The man lying beneath her, Eddie Murphy, seems to struggle under her weight with a horrified look. The two of them lie on the word "Norbit," crushing the movie title, making it sag like a well-worn mattress.
Above them, the ad asks: "Have you ever made a really big mistake?"
The poster is supposed to invite laughs. But for a number of women, black and otherwise, it's not funny.
In recent years, Hollywood has begun to make some changes in its portrayal and acceptance of black beauty. So you wonder why at this point does it release a film that stereotypes and makes fun of big black women? You wonder who is laughing.
Murphy co-wrote the story and screenplay for "Norbit," about a meek nerd, played by Murphy. Norbit is chased by his obsessed, jealous and overbearing wife, Rasputia, also played by Murphy (in a fat suit). The movie, No. 1 at the box office when it opened two weekends ago, drew harsh reviews from film critics and a series of protests from women and men who found it to be misogynistic and an outrageous characterization of large black women.
Geneva Mays, a real estate agent who lives in Suitland, says she is offended by the movie trailers that show the character Rasputia flying though her bedroom and landing on Norbit, crushing the bed in the fall. "I think it's demeaning to women," Mays said. "I think it's demeaning to women in general because we are all the same. We are just different colors. Women are women, regardless."
Thandisizwe Chimurenga, a community activist, said the movie shows how society feels about large black women. "I'm a big woman myself," she said. The irony, she said, "is there are a lot of men who do like large women. I've been pursued by all kinds of men." She added: "The billboards to me look cute. I was, like, 'Go ahead, girl, do your thing."
Sitting two rows from the back of the theater at Laurel Cinema 6, Tamara Taylor, a certified medical technician who lives in Baltimore, laughed at some scenes in "Norbit." She had come for herself to see the movie to understand it better. Afterward, Taylor decided it wasn't the character's size that made her ugly.

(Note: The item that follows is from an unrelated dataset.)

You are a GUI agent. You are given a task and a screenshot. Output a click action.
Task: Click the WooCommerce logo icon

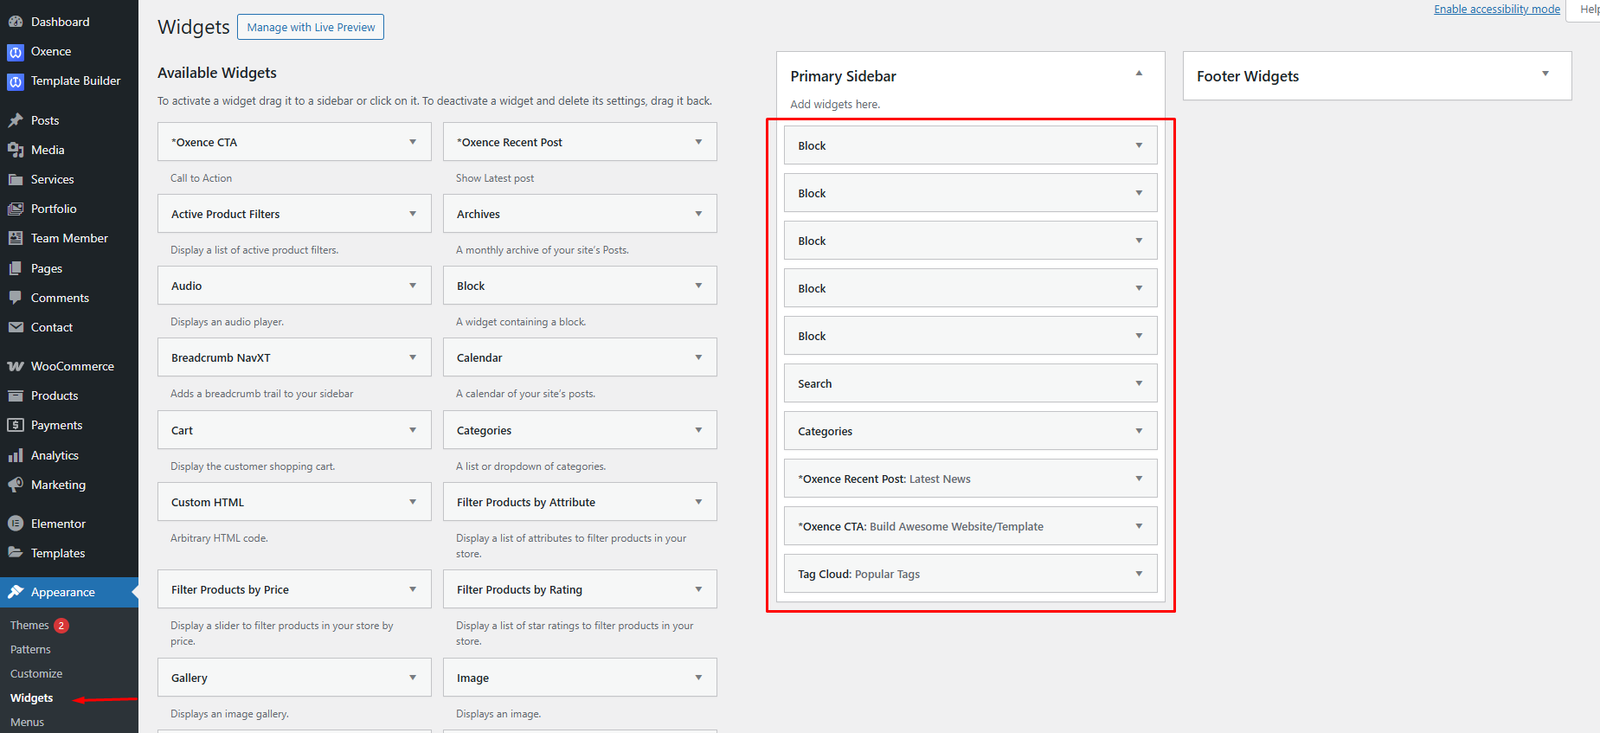click(15, 366)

"Rasputia, I think she was funny as far as being jealous, but she was abusive. That made her ugly," Taylor said. "At first, I thought he was intimidated by her size, but he was really intimidated by her ways, her mouth. . . . I think Norbit liked the other girl because she was soft and frail. I think he loved Kate," played by Thandie Newton, "not because she was small, but she was peaceful."
Some found that the juxtaposition of the two women conjures old questions about skin color and beauty (Kate being lighter skinned than Rasputia), about the light and dark images that haunt so many races and the fairy tales that imply the more fair the complexion, the more beautiful the woman.
"I find it vaguely irritating how Eddie Murphy is given free [rein] to depict the cliched, overbearing, domineering black woman without any complaints," wrote a blogger on Salon.com. "Hell, I'm white, and even I'm offended by this depiction. Where's the outrage at this inside the black community. Am I the only one who finds a mammy-esque element in Rasputia?"